>> BEGIN

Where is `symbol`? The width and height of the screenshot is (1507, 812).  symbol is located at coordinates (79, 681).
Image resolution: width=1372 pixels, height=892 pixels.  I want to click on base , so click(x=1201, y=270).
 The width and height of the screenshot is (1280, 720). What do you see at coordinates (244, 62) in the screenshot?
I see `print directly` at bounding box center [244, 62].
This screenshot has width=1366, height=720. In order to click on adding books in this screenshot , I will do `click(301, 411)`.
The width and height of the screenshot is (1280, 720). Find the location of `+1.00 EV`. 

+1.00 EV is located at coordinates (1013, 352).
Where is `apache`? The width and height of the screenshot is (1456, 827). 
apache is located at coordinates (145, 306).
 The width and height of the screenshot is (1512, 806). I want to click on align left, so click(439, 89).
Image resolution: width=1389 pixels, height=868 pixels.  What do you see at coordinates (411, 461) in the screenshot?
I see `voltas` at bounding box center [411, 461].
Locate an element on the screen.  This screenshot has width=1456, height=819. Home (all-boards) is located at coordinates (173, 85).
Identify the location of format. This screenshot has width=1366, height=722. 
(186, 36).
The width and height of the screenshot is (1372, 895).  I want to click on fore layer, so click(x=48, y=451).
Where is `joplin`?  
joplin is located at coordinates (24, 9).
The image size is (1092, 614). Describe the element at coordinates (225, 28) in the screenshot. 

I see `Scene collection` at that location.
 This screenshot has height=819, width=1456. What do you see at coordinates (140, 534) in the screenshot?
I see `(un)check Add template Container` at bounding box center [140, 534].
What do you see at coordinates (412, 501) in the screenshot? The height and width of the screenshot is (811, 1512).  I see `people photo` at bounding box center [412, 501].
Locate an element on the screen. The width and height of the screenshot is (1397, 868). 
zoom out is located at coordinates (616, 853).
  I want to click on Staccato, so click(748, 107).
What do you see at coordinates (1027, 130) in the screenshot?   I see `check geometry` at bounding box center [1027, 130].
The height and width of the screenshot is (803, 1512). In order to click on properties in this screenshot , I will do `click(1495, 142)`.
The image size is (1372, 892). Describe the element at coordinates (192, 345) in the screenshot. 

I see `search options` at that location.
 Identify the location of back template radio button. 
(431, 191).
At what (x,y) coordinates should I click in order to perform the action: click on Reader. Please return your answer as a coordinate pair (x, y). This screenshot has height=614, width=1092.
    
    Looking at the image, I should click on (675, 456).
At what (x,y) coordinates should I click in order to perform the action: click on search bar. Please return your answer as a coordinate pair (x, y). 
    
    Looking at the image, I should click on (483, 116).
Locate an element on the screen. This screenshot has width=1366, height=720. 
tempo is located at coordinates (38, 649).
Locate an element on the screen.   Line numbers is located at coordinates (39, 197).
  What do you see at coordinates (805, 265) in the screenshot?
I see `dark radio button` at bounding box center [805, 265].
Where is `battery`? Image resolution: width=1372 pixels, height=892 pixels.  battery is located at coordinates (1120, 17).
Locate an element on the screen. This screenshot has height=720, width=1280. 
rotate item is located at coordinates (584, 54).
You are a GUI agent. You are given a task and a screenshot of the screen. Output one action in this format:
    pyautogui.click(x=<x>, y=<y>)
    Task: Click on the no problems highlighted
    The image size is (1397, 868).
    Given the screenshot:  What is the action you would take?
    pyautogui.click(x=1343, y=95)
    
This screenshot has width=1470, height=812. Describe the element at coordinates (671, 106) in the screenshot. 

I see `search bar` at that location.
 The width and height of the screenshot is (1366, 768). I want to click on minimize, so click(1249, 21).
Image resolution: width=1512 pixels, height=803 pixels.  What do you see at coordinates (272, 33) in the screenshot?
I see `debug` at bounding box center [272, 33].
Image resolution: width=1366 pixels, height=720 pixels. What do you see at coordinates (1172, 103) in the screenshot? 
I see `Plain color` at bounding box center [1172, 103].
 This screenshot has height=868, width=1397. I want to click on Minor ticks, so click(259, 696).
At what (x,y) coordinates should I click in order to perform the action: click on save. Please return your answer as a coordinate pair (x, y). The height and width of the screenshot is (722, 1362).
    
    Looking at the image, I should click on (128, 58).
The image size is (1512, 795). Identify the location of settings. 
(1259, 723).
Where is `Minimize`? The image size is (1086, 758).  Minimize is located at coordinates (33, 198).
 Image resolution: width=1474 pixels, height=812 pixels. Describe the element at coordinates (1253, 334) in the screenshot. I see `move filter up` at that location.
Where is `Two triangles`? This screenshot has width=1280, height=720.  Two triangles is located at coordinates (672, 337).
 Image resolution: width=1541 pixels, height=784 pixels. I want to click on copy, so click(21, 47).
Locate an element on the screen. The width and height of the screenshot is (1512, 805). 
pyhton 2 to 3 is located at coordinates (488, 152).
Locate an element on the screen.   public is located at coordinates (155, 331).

>> END

# What you have to do
How many lines of the data above contain the string "size"? Reply with the number alone.

# Result of this task
5